3. Pavakkai Pitlai, Bitter Gourd Black Eyed Peas Sambhar
Bitter gourd is a big no-no for some, although it finds its favour with a large number of Indians who don’t just approve of its bitterness, but enjoy the vegetable for it. This sambhar preparation calls for the use of bitter gourd that is steamed, along with a mix of black eyed peas and toor dal, and grated coconut to create something truly magical, something that you would keep coming back to, especially if you’re not a fan of bitter things. The bitterness from the gourd subsides in the creamy texture of the toor dal which dissolves into the dish, the viscosity from the added coconut and the bite from the beans along with the tanginess of the tamarind. This sambhar dish is well-rounded and not overly bitter and if you’re not convinced, try this for yourself and you won’t regret it.

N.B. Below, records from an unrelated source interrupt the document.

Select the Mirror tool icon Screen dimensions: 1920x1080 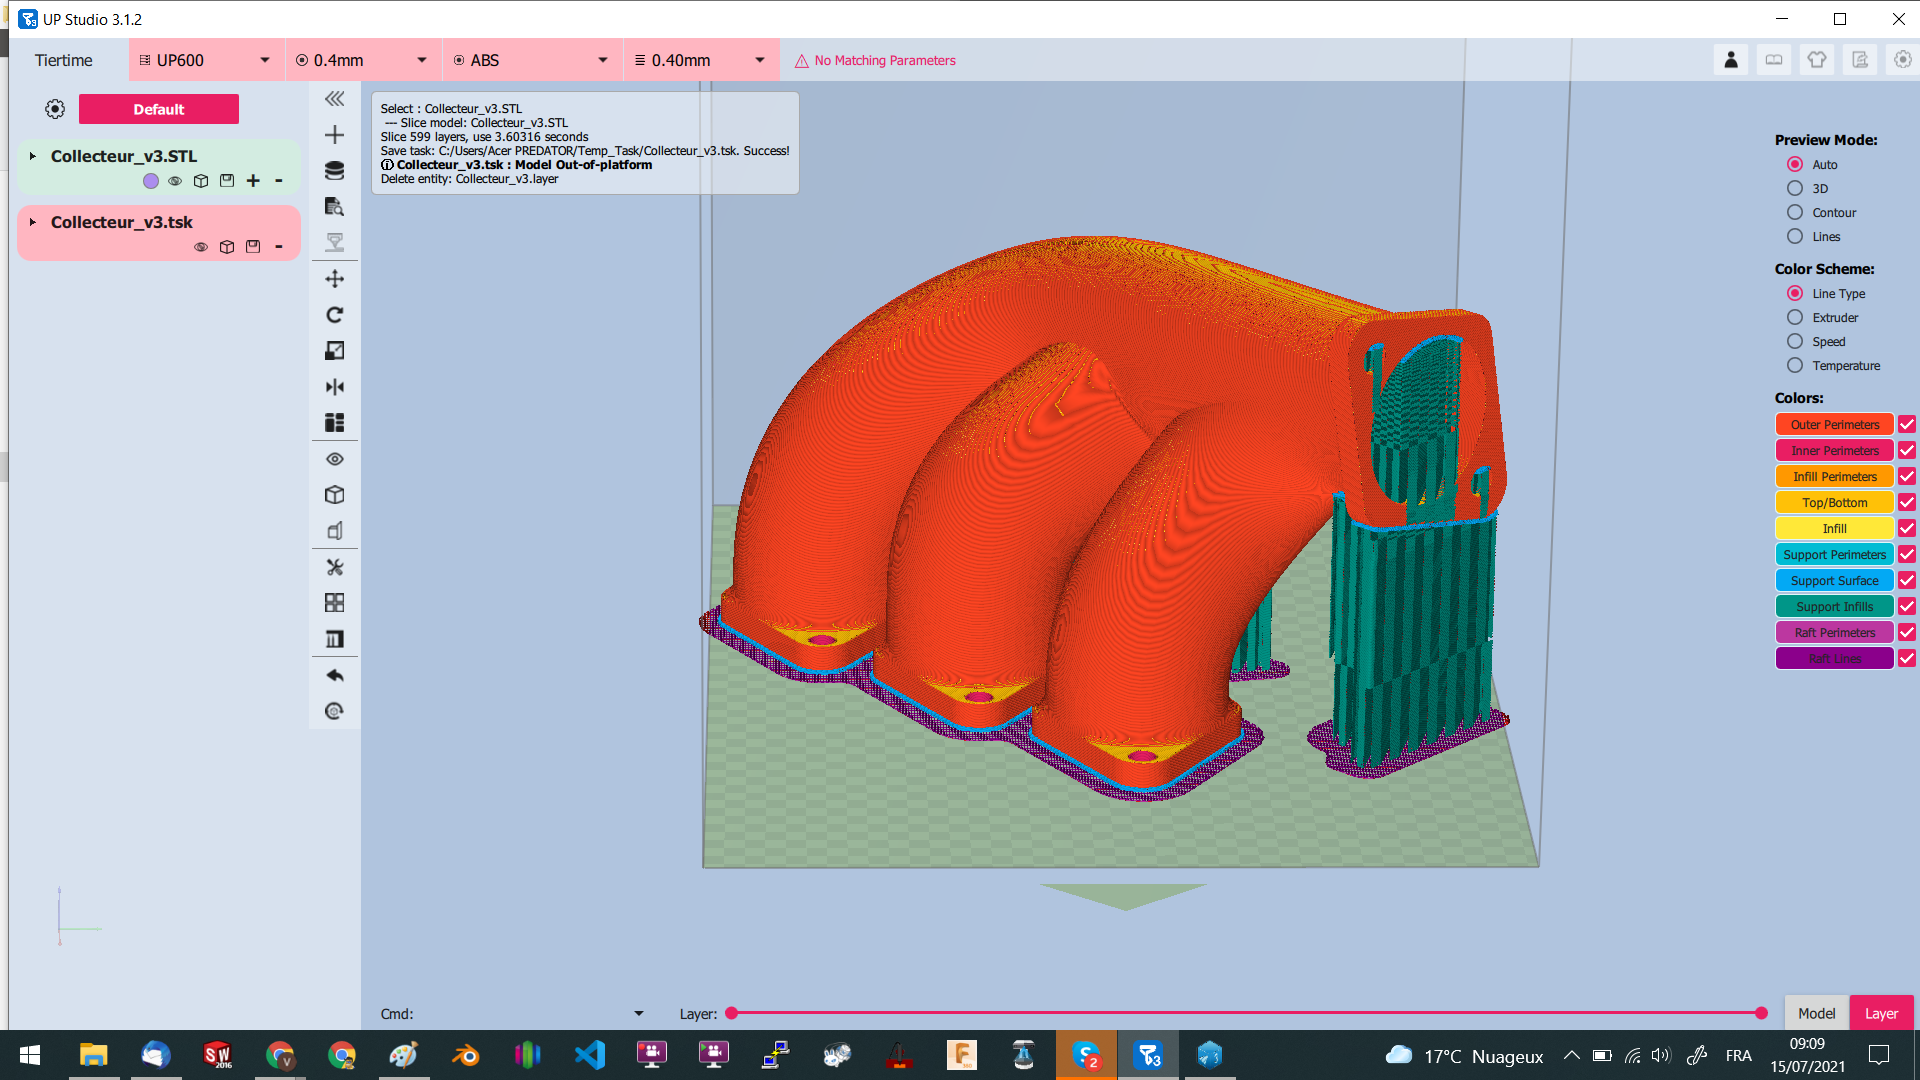(335, 387)
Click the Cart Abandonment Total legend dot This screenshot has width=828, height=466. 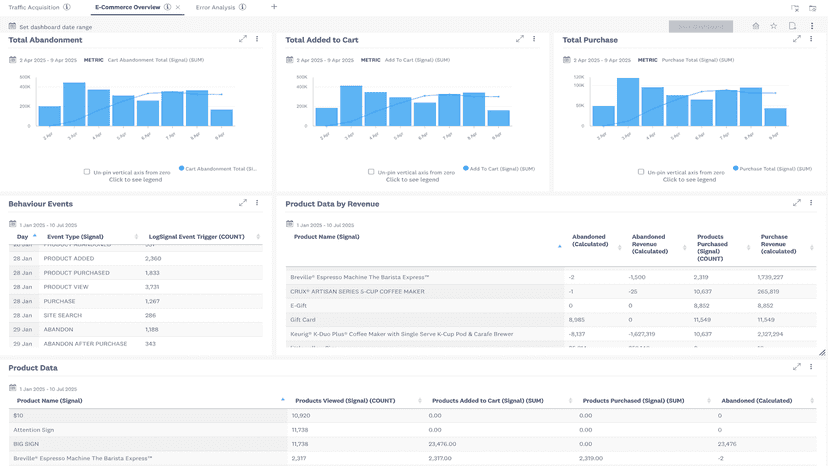182,169
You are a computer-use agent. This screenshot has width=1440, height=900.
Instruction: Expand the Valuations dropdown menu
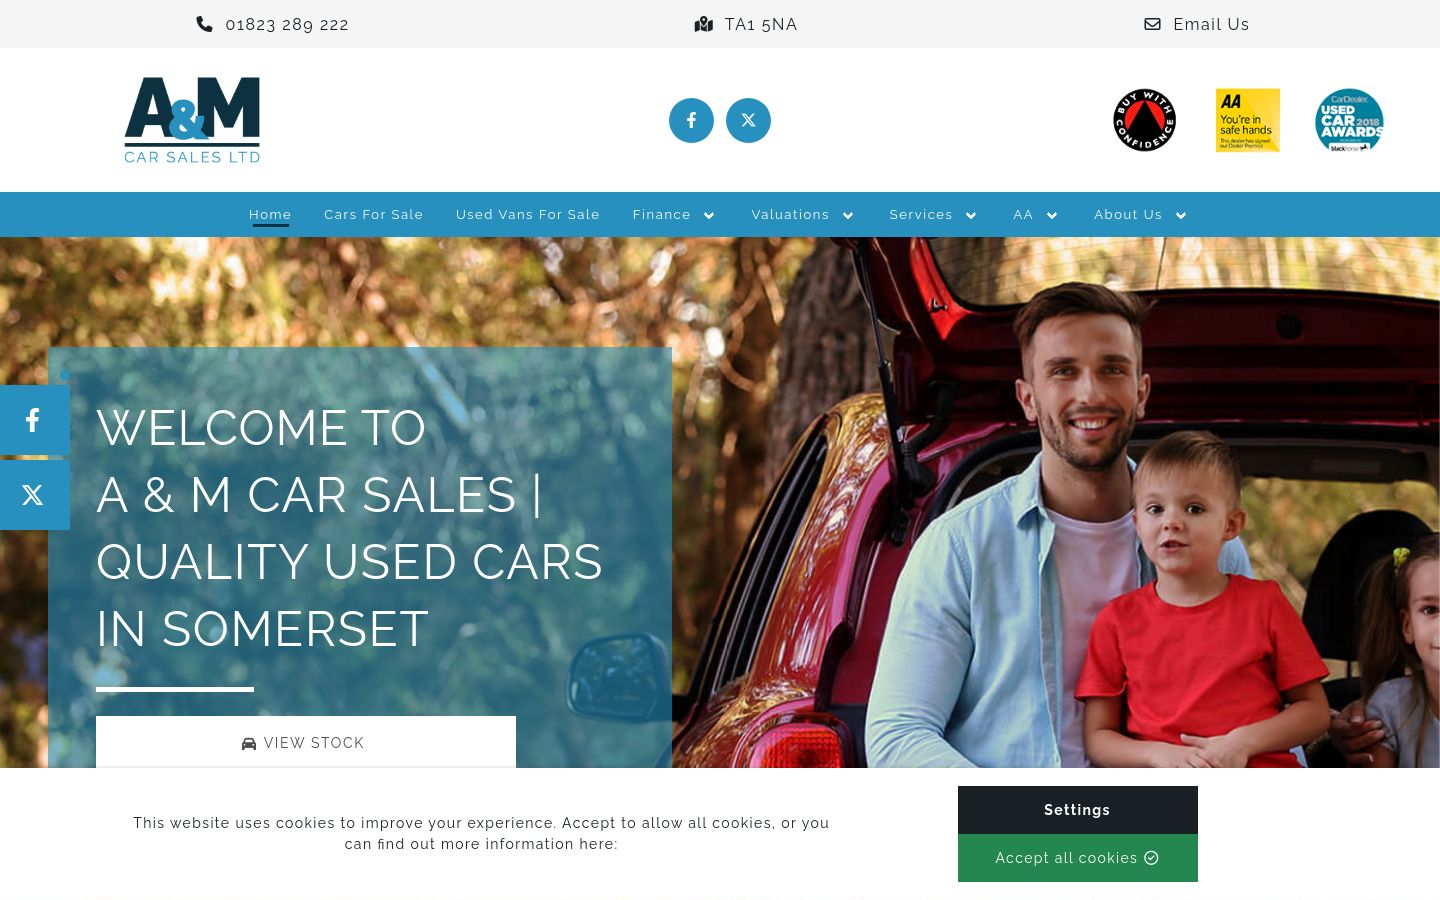(x=803, y=215)
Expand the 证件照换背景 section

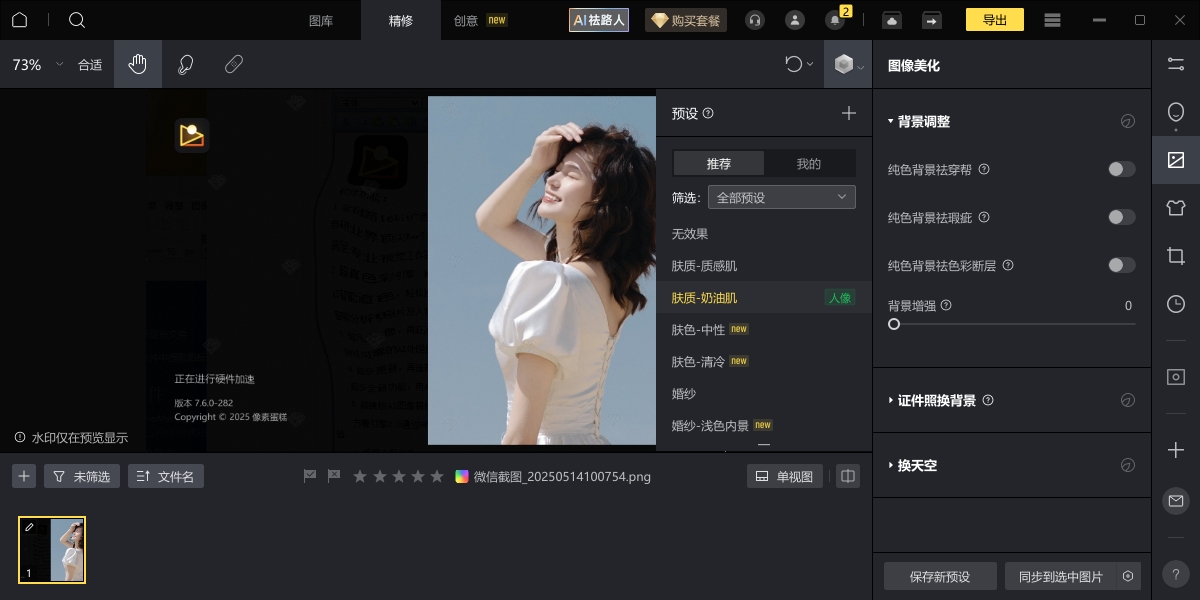[x=938, y=400]
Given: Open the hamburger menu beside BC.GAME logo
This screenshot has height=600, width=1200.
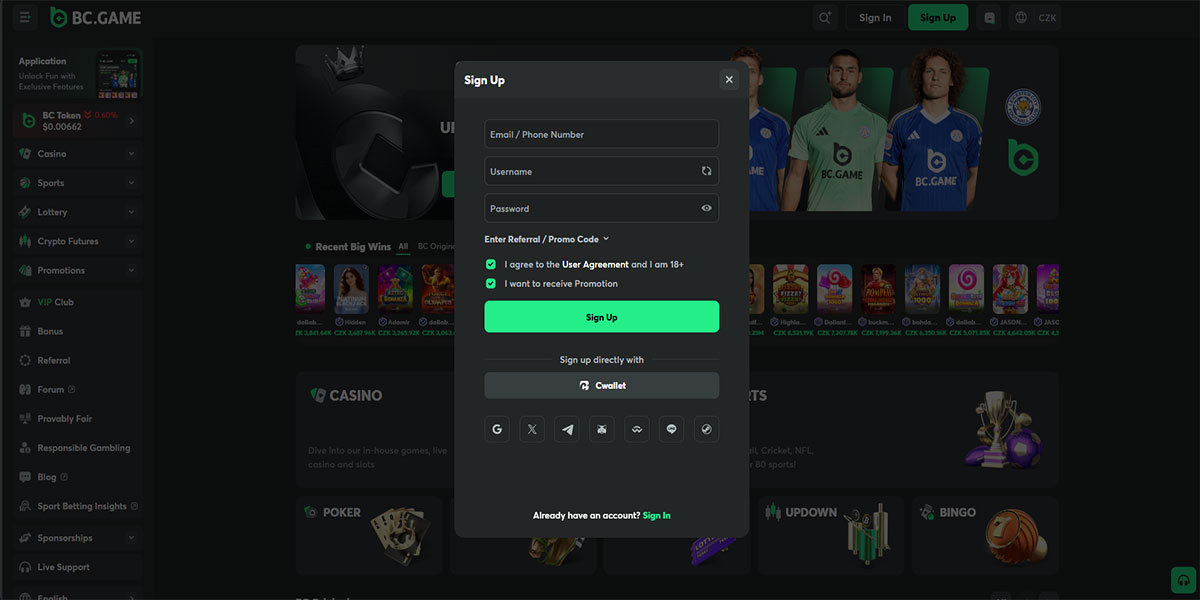Looking at the screenshot, I should point(25,17).
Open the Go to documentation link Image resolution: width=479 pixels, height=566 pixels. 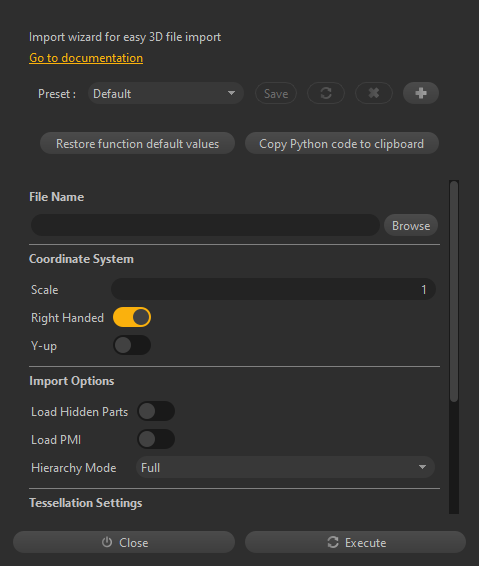pos(86,58)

4. Thakkali Sambhar, Tomato Drumstick Sambhar
Move aside, tomato soup! Thakkali sambhar is where we go to get our fix of deliciously sour and tangy stews that are made all the more nutritious with the addition of drumsticks and lentils. Toor dal is used to this effect but really, any lentils you have in your pantry would work just fine. At first, the drumsticks are stewed with onions in a tamarind broth until softened, to which the tomato is added blended with grated coconut and spices. The boiled and mashed dal is added at last and simmered till everything is well incorporated. This sambhar is not overly sour or tangy but pleasantly balanced with the right amount of sweetness from the jaggery and grated coconut. And what more, but the drumsticks in the end, that soaks up all the flavours which upon chewing releases it all over again, making us chew on it even more till it can’t be chewed no more.
5. Mullangi Sambhar, Red Radish Sambhar
Red radishes are added to a regular sambhar but their presence is only felt in passing. This sambhar preparation calls for slow cooking the radish until completion with the toor dal and spices and adding a tadka in the end for extracting the maximum flavour. The shining light of this sambhar preparation is the radish, which is celebrated in the dish rather than made to mask its presence. No other vegetable is added to this extent and slow cooking this sambhar only makes it that much better, as the sambhar spices and the tamarind truly get the time to merge with the tough radishes and the flavours from the radish to infuse with the stew, making it a nutritious, healthy affair altogether. You can prepare it on the weekends or overnight and in the end, you will be greeted with a hearty sambhar without having to spend time hovering over the stovetop.